Strategies during this transitional phase:
Encourage the older child to express his/her feelings – regularly discussing both positive and negative feelings is important in acknowledging the changes and helps pave the way for laying the foundations for building a strong relationship between the older child and baby. It is completely normal for the older child to feel a sense of loss of how things were and to feel powerless – provide lots of reassurance to maintain their sense of security and validate his/her feelings
Nurture the child’s growing need for trust and autonomy – encourage him/her to assist in chores such as fetching nappies, folding washing, helping bathe baby to instill a sense of empowerment, helping prepare dinner for the family
One on one quality time – set aside time throughout the day (even if you only have 5minutes), without any interruptions where you can be fully present. Encourage other family members to do this as well
The child’s need for routines, rituals and boundaries– maintaining family expectations and rituals, whilst a daunting thought during this period, is essential in providing a predictable environment. Children thrive on consistency and routines and rituals help them feel safe and secure. See the attached link for articles on the value of routines and rituals: https://raisingchildren.net.au/search?query=routines
Remember that challenging behaviour is simply the child’s way of making sense of his/her new world, be mindful not to label the child and/or behaviour. Instead, consider how to rephrase expectations in a matter of fact manner, e.g. “It’s not safe when you throw toys because …”
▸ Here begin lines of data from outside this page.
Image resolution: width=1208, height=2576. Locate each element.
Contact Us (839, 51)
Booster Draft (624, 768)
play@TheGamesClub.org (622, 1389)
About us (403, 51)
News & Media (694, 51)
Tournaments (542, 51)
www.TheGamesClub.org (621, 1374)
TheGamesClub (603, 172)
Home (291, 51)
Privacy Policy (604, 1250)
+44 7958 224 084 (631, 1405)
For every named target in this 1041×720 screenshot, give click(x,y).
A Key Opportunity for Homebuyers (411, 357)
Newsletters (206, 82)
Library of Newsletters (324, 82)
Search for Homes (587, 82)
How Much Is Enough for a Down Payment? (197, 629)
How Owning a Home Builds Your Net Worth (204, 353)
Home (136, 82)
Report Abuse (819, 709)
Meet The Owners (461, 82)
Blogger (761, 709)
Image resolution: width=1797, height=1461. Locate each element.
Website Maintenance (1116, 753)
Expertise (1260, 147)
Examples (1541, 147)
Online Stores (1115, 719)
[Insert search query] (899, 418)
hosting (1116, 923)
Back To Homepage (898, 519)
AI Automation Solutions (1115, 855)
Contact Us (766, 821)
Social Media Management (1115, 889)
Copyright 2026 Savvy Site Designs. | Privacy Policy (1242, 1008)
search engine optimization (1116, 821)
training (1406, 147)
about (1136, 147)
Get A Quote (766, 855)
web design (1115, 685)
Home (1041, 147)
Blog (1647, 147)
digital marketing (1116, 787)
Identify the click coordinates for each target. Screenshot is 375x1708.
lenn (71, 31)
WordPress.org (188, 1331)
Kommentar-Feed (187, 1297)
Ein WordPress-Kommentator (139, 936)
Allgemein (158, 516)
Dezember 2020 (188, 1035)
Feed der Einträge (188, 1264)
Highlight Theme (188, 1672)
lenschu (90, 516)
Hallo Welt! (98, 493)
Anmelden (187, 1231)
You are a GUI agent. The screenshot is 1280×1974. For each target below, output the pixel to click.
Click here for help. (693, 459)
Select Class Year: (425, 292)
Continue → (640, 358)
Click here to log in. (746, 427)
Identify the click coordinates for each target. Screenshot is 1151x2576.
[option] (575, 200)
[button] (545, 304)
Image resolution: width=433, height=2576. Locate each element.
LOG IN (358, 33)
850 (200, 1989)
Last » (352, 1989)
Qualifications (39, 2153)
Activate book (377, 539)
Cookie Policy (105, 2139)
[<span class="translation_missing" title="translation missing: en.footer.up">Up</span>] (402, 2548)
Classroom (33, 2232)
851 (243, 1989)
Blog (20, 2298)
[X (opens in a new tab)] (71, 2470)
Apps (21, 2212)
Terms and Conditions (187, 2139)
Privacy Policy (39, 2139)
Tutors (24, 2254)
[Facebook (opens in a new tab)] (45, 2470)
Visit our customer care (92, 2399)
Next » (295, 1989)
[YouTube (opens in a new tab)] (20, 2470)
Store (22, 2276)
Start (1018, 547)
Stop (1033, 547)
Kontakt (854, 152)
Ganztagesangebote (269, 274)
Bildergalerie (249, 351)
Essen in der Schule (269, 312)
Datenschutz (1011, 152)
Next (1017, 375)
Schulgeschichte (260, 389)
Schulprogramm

Whilst engaging in daily rituals with the new baby, such as feeding, bathing, preparing for sleep time use this as a wonderful opportunity to create relaxing rituals for the older child. Set the scene by having a dedicated space for the child to use during this time, perhaps a small teepee style tent, adorned with fairy lights set the mood and create special rituals that are looked forward to. Prepare stories online, playlists of favourite songs, meditation songs/stories, create ‘boxes of wonder’ (small boxes filled with different interesting collections such as shells, knick knacks from the Reject Shop, drawing media, playdough, sound shakers) and have the older child select one box each time a baby ritual is to occur. Not knowing what is in the box each time adds an element of surprise and intrigue and ought to see him/her engage happily engage for the duration.
Remember, it is completely normal for older children to feel excited, but also display signs of trepidation with the arrival of a new sibling, but with lots of love, reassurance and attention, you are helping their sense of self grow stronger, fostering their growing resilience and supporting them to form positive connections with the baby.